» **What to produce**
Set down all of the entries precisely as they were written.
--- START ---
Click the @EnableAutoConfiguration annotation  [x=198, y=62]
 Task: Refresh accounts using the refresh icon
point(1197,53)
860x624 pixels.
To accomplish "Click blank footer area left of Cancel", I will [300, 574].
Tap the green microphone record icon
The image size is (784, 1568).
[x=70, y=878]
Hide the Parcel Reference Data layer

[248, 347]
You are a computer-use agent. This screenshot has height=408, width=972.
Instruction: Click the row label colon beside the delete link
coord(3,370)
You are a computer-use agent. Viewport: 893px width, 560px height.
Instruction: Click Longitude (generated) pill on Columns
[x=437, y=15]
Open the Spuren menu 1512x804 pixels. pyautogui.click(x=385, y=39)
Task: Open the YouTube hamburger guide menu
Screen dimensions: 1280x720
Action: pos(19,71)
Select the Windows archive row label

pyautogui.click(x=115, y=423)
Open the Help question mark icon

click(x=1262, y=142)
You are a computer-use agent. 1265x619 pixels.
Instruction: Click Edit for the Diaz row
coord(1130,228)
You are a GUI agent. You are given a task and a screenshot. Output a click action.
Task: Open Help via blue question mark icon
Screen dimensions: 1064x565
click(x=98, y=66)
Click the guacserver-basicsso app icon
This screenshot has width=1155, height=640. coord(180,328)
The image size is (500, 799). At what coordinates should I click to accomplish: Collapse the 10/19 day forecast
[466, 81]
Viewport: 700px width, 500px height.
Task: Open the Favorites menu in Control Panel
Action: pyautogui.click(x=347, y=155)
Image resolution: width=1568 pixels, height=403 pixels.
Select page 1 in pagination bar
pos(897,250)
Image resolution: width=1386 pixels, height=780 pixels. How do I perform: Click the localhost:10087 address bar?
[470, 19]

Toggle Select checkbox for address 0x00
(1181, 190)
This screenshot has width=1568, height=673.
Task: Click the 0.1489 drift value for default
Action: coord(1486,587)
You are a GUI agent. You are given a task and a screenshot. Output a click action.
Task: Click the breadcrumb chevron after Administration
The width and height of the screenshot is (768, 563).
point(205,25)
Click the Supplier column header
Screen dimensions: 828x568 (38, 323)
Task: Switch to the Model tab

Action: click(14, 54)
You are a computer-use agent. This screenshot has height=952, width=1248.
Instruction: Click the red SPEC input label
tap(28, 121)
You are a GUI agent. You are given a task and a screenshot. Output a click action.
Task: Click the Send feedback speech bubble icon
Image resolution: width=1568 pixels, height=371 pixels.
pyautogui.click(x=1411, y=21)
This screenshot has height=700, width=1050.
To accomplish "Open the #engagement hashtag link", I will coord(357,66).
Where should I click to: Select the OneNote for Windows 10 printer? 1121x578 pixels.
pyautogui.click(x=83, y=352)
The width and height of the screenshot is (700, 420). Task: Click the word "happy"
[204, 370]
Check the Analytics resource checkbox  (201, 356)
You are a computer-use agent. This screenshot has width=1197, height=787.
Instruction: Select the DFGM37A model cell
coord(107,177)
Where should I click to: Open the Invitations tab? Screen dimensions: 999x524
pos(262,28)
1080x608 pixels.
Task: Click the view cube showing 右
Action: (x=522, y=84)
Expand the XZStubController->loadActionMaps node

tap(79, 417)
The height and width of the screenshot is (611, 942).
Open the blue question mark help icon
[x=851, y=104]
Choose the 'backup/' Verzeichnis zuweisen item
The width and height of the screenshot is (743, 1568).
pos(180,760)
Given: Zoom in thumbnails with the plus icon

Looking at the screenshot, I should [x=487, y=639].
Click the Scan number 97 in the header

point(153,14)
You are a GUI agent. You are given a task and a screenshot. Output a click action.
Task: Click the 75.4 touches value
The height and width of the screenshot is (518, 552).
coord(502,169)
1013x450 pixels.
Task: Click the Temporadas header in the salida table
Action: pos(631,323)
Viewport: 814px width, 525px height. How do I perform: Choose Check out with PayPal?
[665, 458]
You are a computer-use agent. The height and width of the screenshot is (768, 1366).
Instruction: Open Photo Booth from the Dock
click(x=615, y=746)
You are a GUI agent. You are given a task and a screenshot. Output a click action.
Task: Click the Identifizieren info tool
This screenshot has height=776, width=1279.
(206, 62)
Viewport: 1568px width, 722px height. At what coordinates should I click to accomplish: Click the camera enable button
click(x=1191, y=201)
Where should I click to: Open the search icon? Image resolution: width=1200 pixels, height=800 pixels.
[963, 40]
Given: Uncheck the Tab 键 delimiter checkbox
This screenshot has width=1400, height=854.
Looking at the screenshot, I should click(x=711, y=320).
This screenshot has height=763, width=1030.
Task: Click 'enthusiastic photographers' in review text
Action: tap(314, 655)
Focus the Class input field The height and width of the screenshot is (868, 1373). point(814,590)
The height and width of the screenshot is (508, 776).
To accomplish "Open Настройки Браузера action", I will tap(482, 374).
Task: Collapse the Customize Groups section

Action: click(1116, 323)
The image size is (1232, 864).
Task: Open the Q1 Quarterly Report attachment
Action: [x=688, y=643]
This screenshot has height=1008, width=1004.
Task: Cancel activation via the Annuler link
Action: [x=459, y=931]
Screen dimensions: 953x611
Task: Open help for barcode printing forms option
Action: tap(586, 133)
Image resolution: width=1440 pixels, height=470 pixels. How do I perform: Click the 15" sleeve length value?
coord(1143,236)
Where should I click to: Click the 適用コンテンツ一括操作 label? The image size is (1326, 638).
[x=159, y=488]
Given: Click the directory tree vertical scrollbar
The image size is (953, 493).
--- END ---
» **Answer to this task**
Click the @EnableAutoConfiguration annotation  [x=198, y=62]
 Task: Refresh accounts using the refresh icon
point(1197,53)
860x624 pixels.
To accomplish "Click blank footer area left of Cancel", I will [300, 574].
Tap the green microphone record icon
The image size is (784, 1568).
[x=70, y=878]
Hide the Parcel Reference Data layer

[248, 347]
You are a computer-use agent. This screenshot has height=408, width=972.
Instruction: Click the row label colon beside the delete link
coord(3,370)
You are a computer-use agent. Viewport: 893px width, 560px height.
Instruction: Click Longitude (generated) pill on Columns
[x=437, y=15]
Open the Spuren menu 1512x804 pixels. pyautogui.click(x=385, y=39)
Task: Open the YouTube hamburger guide menu
Screen dimensions: 1280x720
Action: pos(19,71)
Select the Windows archive row label

pyautogui.click(x=115, y=423)
Open the Help question mark icon

click(x=1262, y=142)
You are a computer-use agent. 1265x619 pixels.
Instruction: Click Edit for the Diaz row
coord(1130,228)
You are a GUI agent. You are given a task and a screenshot. Output a click action.
Task: Open Help via blue question mark icon
Screen dimensions: 1064x565
click(x=98, y=66)
Click the guacserver-basicsso app icon
This screenshot has width=1155, height=640. coord(180,328)
The image size is (500, 799). At what coordinates should I click to accomplish: Collapse the 10/19 day forecast
[466, 81]
Viewport: 700px width, 500px height.
Task: Open the Favorites menu in Control Panel
Action: pyautogui.click(x=347, y=155)
Image resolution: width=1568 pixels, height=403 pixels.
Select page 1 in pagination bar
pos(897,250)
Image resolution: width=1386 pixels, height=780 pixels. How do I perform: Click the localhost:10087 address bar?
[470, 19]

Toggle Select checkbox for address 0x00
(1181, 190)
This screenshot has width=1568, height=673.
Task: Click the 0.1489 drift value for default
Action: coord(1486,587)
You are a GUI agent. You are given a task and a screenshot. Output a click action.
Task: Click the breadcrumb chevron after Administration
The width and height of the screenshot is (768, 563).
point(205,25)
Click the Supplier column header
Screen dimensions: 828x568 (38, 323)
Task: Switch to the Model tab

Action: click(14, 54)
You are a computer-use agent. This screenshot has height=952, width=1248.
Instruction: Click the red SPEC input label
tap(28, 121)
You are a GUI agent. You are given a task and a screenshot. Output a click action.
Task: Click the Send feedback speech bubble icon
Image resolution: width=1568 pixels, height=371 pixels.
pyautogui.click(x=1411, y=21)
This screenshot has height=700, width=1050.
To accomplish "Open the #engagement hashtag link", I will coord(357,66).
Where should I click to: Select the OneNote for Windows 10 printer? 1121x578 pixels.
pyautogui.click(x=83, y=352)
The width and height of the screenshot is (700, 420). Task: Click the word "happy"
[204, 370]
Check the Analytics resource checkbox  (201, 356)
You are a computer-use agent. This screenshot has width=1197, height=787.
Instruction: Select the DFGM37A model cell
coord(107,177)
Where should I click to: Open the Invitations tab? Screen dimensions: 999x524
pos(262,28)
1080x608 pixels.
Task: Click the view cube showing 右
Action: (x=522, y=84)
Expand the XZStubController->loadActionMaps node

tap(79, 417)
The height and width of the screenshot is (611, 942).
Open the blue question mark help icon
[x=851, y=104]
Choose the 'backup/' Verzeichnis zuweisen item
The width and height of the screenshot is (743, 1568).
pos(180,760)
Given: Zoom in thumbnails with the plus icon

Looking at the screenshot, I should [x=487, y=639].
Click the Scan number 97 in the header

point(153,14)
You are a GUI agent. You are given a task and a screenshot. Output a click action.
Task: Click the 75.4 touches value
The height and width of the screenshot is (518, 552).
coord(502,169)
1013x450 pixels.
Task: Click the Temporadas header in the salida table
Action: pos(631,323)
Viewport: 814px width, 525px height. How do I perform: Choose Check out with PayPal?
[665, 458]
You are a computer-use agent. The height and width of the screenshot is (768, 1366).
Instruction: Open Photo Booth from the Dock
click(x=615, y=746)
You are a GUI agent. You are given a task and a screenshot. Output a click action.
Task: Click the Identifizieren info tool
This screenshot has height=776, width=1279.
(206, 62)
Viewport: 1568px width, 722px height. At what coordinates should I click to accomplish: Click the camera enable button
click(x=1191, y=201)
Where should I click to: Open the search icon? Image resolution: width=1200 pixels, height=800 pixels.
[963, 40]
Given: Uncheck the Tab 键 delimiter checkbox
This screenshot has width=1400, height=854.
Looking at the screenshot, I should click(x=711, y=320).
This screenshot has height=763, width=1030.
Task: Click 'enthusiastic photographers' in review text
Action: tap(314, 655)
Focus the Class input field The height and width of the screenshot is (868, 1373). point(814,590)
The height and width of the screenshot is (508, 776).
To accomplish "Open Настройки Браузера action", I will tap(482, 374).
Task: Collapse the Customize Groups section

Action: click(1116, 323)
The image size is (1232, 864).
Task: Open the Q1 Quarterly Report attachment
Action: [x=688, y=643]
This screenshot has height=1008, width=1004.
Task: Cancel activation via the Annuler link
Action: [x=459, y=931]
Screen dimensions: 953x611
Task: Open help for barcode printing forms option
Action: tap(586, 133)
Image resolution: width=1440 pixels, height=470 pixels. How do I perform: Click the 15" sleeve length value?
coord(1143,236)
Where should I click to: Click the 適用コンテンツ一括操作 label? The image size is (1326, 638).
[x=159, y=488]
Given: Click the directory tree vertical scrollbar
The image size is (953, 493).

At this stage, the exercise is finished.